PROMPT A — In the Black Death article, which bacterium did the team identify as the cause of the plague?
PROMPT B — Quote the Black Death article word for word, beginning at the words "Fast forward to" and stopping after "Black Death revealed?".

Living in what scientists are now calling “the age of pandemics,” we’ve all seen how difficult it is to track down the authentic source of an outbreak, such as the Covid-19. Two years down the line, studies show that the coronavirus originated in China. But which animal hosted the virus? Was it a laboratory-made disease or a natural occurrence? These questions continue to be points of global debate.
After researching Covid-19 and other preceding pandemics, you must have heard the term Black Death. Till now, it’s considered the world’s most life-threatening plague, passed on from rodents to humans. Sources cite that this pandemic originated in the Middle Ages and rendered more than half of Europe’s population dead within a span of seven years.
Fast forward to the present, scientists may have finally solved the mystery of its source, after ages of investigation. Research conducted by a team of German scientists indicates that it was a bacterial disease that originated in central Eurasia (modern-day Kyrgyzstan), as revealed recently in the British scientific journal Nature.
What has the recent study on Black Death revealed?
According to records, environmental historian Philip Slavin (associated with UK’s University of Stirling) unearthed two 14th century graves named Kara-Djigach and Burana, a few years back. Both the graves are situated in present-day Kyrgyzstan near Lake Issyk-Kul, a region noted for mass death during medieval times. He suspected that they held clues to Black Death’s mysterious origins. Why? Because the site was full of graves from the exact time of Black Death.
To solve the mystery, Slavin consulted with Johannes Krause, a German palaeogeneticist, and Maria Spyrou, a German archaeogeneticist and team leader. After a thorough research of the human remains (especially the teeth of seven individuals), the team discovered that the pathogen responsible for the plague is a bacterium named Yersinia pestis. This was revealed through the process of genome sequencing. Interestingly, this DNA sequencing was also able to determine the exact year of origin, 1338.

RECORDS SUPPLIED —
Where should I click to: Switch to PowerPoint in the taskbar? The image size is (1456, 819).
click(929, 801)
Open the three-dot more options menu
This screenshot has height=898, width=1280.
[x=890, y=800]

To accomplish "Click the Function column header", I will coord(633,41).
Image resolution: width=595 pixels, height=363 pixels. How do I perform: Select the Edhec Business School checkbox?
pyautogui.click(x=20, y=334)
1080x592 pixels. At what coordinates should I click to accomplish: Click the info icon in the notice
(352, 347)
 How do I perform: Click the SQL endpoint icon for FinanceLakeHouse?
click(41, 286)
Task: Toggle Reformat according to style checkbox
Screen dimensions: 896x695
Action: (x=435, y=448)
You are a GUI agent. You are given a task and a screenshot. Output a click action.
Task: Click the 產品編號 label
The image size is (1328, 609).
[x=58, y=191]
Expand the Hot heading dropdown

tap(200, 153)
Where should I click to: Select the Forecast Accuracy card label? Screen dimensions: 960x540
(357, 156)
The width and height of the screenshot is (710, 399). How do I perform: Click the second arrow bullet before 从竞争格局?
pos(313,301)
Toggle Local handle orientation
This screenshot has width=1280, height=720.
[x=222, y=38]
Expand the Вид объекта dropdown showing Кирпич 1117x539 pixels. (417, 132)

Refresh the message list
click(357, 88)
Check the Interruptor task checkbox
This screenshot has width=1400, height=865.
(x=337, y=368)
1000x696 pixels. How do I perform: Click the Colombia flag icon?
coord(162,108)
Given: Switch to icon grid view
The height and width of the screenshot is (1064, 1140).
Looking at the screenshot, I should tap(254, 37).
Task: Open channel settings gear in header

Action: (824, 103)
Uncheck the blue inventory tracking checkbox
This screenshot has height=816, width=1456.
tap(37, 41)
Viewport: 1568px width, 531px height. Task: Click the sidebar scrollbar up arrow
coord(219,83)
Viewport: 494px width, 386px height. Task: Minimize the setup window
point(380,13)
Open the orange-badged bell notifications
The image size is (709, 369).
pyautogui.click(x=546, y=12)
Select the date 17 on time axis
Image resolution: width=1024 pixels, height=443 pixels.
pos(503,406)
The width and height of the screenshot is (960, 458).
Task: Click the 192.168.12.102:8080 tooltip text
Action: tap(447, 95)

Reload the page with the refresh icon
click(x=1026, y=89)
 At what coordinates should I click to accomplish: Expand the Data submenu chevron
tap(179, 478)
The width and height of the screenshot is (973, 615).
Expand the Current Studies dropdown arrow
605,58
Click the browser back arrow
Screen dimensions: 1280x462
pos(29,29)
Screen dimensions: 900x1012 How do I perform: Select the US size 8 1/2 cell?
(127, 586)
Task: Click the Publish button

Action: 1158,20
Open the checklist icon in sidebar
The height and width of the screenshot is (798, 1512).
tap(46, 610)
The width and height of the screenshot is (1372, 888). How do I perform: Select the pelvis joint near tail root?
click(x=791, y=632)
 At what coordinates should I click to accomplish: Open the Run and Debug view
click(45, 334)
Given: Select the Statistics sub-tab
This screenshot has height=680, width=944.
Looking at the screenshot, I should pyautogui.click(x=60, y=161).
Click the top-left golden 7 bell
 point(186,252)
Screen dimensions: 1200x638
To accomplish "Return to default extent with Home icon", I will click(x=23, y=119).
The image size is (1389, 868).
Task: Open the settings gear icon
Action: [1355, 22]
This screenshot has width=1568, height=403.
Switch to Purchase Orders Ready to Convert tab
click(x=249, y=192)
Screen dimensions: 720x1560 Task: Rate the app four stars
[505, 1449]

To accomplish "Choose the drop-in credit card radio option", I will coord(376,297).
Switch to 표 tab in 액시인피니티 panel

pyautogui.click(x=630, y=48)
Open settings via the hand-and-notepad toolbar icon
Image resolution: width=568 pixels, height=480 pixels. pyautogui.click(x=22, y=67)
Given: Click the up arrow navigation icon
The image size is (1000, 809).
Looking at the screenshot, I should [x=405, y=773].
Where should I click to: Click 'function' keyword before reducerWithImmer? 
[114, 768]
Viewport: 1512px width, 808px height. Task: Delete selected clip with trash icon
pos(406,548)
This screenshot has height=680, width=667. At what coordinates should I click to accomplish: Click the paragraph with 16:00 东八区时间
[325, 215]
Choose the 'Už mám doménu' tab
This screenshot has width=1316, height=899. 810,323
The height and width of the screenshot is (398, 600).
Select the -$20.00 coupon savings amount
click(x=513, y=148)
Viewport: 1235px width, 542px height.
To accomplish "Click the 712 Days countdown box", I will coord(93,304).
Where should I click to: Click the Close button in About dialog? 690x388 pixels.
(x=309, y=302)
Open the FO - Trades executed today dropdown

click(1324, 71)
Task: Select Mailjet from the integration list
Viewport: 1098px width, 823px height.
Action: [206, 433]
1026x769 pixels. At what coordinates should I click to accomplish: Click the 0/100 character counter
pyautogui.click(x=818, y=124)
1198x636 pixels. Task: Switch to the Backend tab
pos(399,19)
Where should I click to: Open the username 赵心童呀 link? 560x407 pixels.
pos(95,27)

ANSWER SECTION A — Yersinia pestis

ANSWER SECTION B —
Fast forward to the present, scientists may have finally solved the mystery of its source, after ages of investigation. Research conducted by a team of German scientists indicates that it was a bacterial disease that originated in central Eurasia (modern-day Kyrgyzstan), as revealed recently in the British scientific journal Nature.
What has the recent study on Black Death revealed?